At the same time, like the paths in a shopping centre or the ones Jameson describes in the Bonaventura, the mere shape of the space, its circularity, dictates the path of the traveller. You must walk around the circle in this way until you find the exit that you desire. The signs pointing out the exits, promising what lies beyond them, are all the same, so that all the destinations become glazed over with a layer of sameness. There is no beginning or end to the circle, no clear direction you should take other than going around. In this way, the "Circus" gives off the feeling of no escape! All this way, the Square has dictated your actions, but at the precise moment when you need more direction, all it can offer are identical signs with offset exits that are also entrances.

The sense that there is no way out--the possibility of the moment of panic--is acknowledged by the presence of these signs, which seem witty at first, but are really responses to the sublime feeling of the Circus, I think.
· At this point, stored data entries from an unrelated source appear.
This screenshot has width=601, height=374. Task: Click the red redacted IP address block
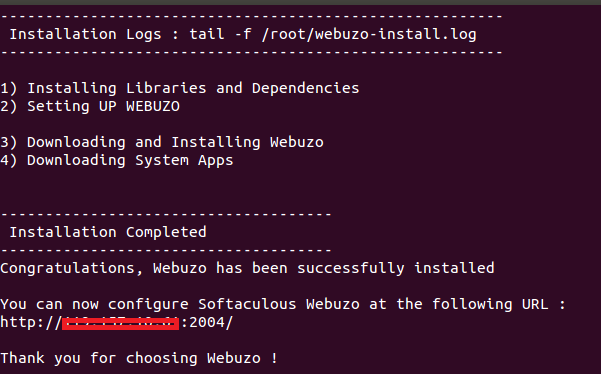pos(120,323)
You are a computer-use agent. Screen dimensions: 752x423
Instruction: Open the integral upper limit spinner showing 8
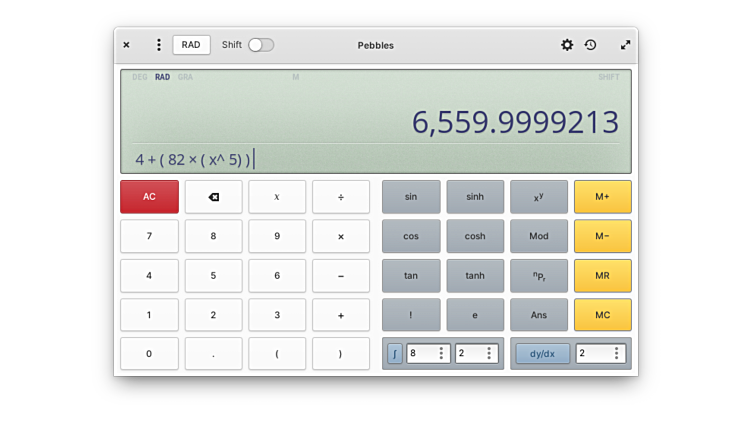point(428,353)
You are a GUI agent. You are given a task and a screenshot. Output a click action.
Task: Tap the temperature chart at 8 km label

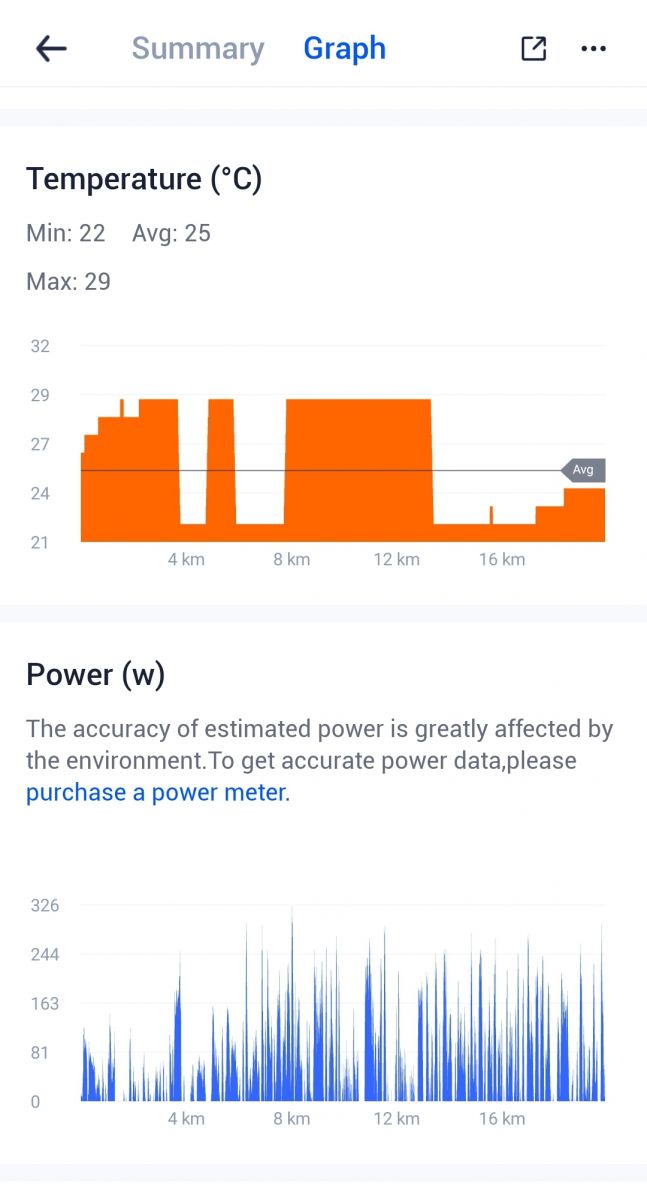(292, 559)
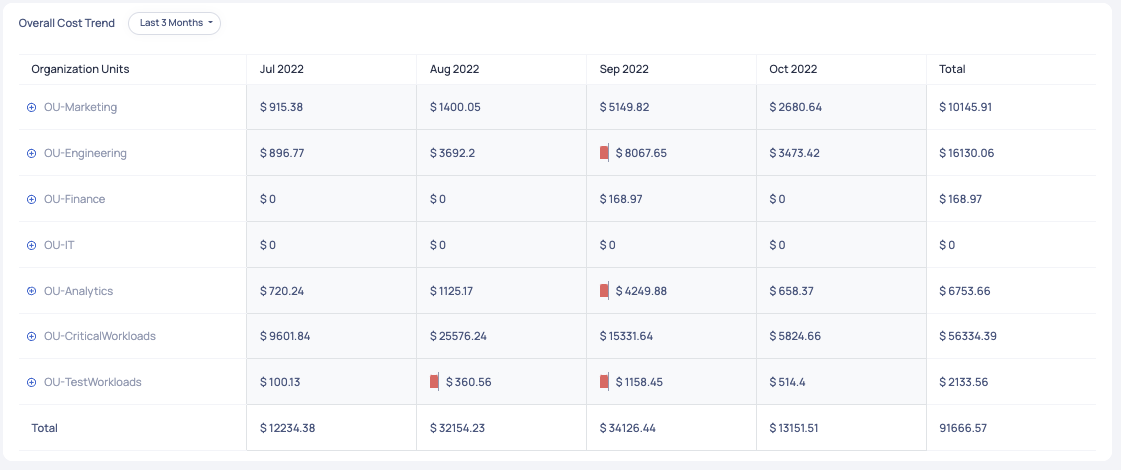Click the Organization Units column header
1121x470 pixels.
coord(80,70)
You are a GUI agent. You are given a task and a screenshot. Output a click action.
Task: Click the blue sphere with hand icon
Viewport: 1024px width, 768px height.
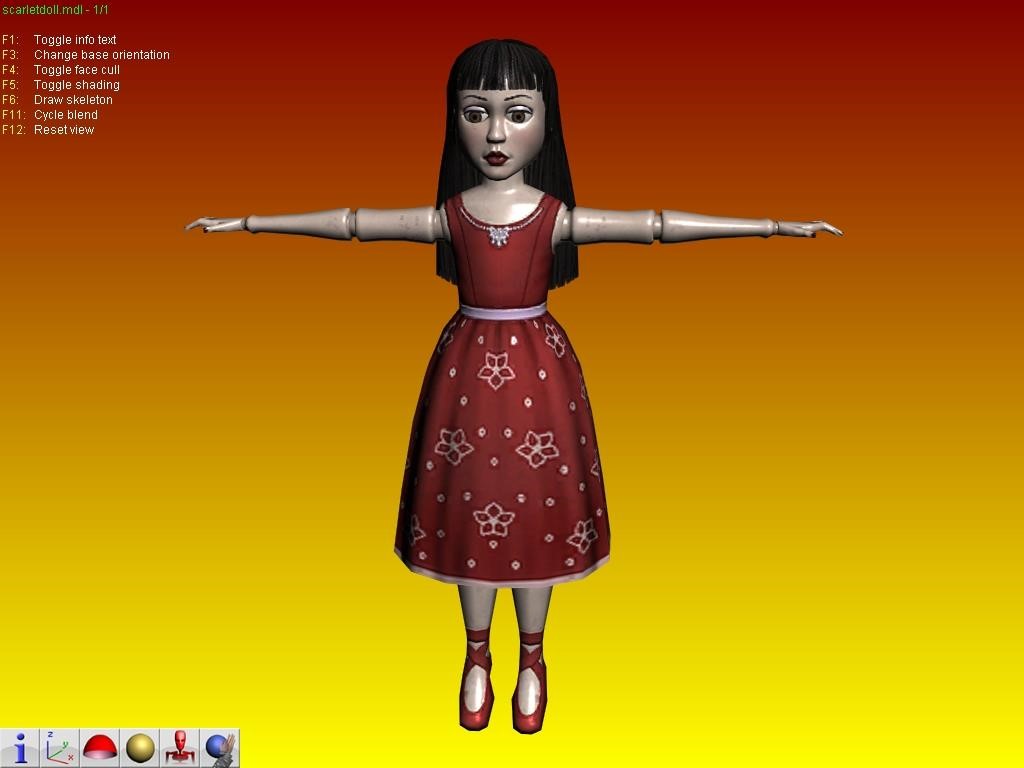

Observing the regular users of the Square and Circus, however, it becomes obvious that many have responded to the call to adapt. In fact, they proceed through the Square with nary a glance upward, as though the identical tiles lining the floor can direct them to the place they wish to go. So many steps to this bank. So many steps from this bank to that bank.

The response to the call to adapt, then, is the use of cognitive mapping. The regular users of the underground tunnels (and the skywalk system) no longer use the signs. The signs are for wimps. Kidding. Really, though, the signs and the new user's dependence on the signs contribute to the disorientation. By ignoring the signs and depending on habit and familiarity of motion, the regular user then traverses the space using his own cognitive map of the space.

Upon reflecting about my own cognitive map for Winnipeg Square, I realized with horror that it does not match the actual map. I had constructed in my head a somewhat magical image of Winnipeg Square as existing beneath the roadway. Let's continue with the inadequate pictorial representations, shall we?



However, that map has been blown to smithereens by the so-called accurate representation by Winnipeg Square. A basement?! How unromantic is that. I also imagine that the Portage and Main circus is actually located right in the middle of that intersection. The map is unclear on this point...though it does kind of suggest the intersection is merely traversed by a long tunnel. But I'd like to stay in a disillusioned state if that is the case.

On to the cognitive maps that help me orient myself, though. I have a general understanding of north-south in Winnipeg Square--which I hope everyone has considering the fact that the Square runs north-south along the block. So, when I reach the Circus, I envision myself, as I said, in the centre of the intersection. Essentially, I am standing in the middle of traffic with the three buildings that I have access to surrounding me. I shut out the fact that the Circus is a circle and just walk until I reach my destination in the map I have in my head. There is some compromise between what I imagine and what distance I have to walk in reality, but noramlly, that idea works, and I can get to the Fairmount fairly easily.

Remaining thoughts:

Jameson's observation that you cannot observe the Bonaventura hotel itself, but rather, you can only see distorted images of all that surrounds it made me think about how Winnipeg Square appears to the street walker.

It doesn't, really. Sure, there are awkward looking entrances everywhere, but without entering them, you couldn't possibly picture what is downstairs.

In the same way, while in Winnipeg Square, it's hard to remember what exists outside the building. This seems like a contradiction to my own cognitive map, but it isn't. Winnipeg Square, the mall itself that is, does not exist in relation to other buildings, really, so when you're in the basement of a building that does not exist, it's hard to imagine how it is situated in the streetscape. Instead, the windows project light and nothing else.